**Problem to work on**
Copy exactly, and only, the lines from the one containing "[switch] (24, 2549)" through the last line of the records below.

--------------------

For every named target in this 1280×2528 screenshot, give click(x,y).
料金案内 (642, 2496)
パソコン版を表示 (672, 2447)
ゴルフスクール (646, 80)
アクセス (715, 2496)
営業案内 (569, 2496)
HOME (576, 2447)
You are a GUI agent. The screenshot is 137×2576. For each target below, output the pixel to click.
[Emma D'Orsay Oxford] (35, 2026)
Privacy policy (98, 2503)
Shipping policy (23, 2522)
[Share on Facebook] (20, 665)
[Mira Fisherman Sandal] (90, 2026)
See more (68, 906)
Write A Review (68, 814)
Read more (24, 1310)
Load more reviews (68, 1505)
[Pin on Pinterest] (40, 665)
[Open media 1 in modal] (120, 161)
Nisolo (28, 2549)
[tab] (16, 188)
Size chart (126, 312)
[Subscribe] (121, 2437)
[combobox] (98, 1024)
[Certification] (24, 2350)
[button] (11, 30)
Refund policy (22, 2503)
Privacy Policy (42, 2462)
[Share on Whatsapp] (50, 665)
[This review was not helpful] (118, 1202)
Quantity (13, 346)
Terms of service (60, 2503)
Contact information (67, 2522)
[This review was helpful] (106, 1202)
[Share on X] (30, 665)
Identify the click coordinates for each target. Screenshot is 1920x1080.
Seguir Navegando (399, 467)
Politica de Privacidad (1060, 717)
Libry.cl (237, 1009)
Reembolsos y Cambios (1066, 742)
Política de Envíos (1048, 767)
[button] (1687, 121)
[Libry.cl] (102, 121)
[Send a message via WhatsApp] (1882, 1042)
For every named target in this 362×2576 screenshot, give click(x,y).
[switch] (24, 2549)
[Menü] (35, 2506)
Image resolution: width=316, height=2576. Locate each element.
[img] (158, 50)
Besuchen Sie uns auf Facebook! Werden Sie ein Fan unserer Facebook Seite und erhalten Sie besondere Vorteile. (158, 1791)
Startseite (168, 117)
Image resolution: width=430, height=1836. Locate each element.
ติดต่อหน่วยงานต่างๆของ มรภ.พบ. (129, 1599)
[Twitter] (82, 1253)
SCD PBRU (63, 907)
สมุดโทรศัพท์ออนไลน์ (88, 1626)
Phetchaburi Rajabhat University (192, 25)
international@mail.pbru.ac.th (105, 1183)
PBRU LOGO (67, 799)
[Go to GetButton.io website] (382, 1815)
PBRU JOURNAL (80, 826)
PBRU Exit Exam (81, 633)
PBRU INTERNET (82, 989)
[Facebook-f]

--------------------

**Response area**
[switch] (24, 2549)
[Menü] (35, 2506)
Image resolution: width=316, height=2576. Locate each element.
[img] (158, 50)
Besuchen Sie uns auf Facebook! Werden Sie ein Fan unserer Facebook Seite und erhalten Sie besondere Vorteile. (158, 1791)
Startseite (168, 117)
Image resolution: width=430, height=1836. Locate each element.
ติดต่อหน่วยงานต่างๆของ มรภ.พบ. (129, 1599)
[Twitter] (82, 1253)
SCD PBRU (63, 907)
สมุดโทรศัพท์ออนไลน์ (88, 1626)
Phetchaburi Rajabhat University (192, 25)
international@mail.pbru.ac.th (105, 1183)
PBRU LOGO (67, 799)
[Go to GetButton.io website] (382, 1815)
PBRU JOURNAL (80, 826)
PBRU Exit Exam (81, 633)
PBRU INTERNET (82, 989)
[Facebook-f]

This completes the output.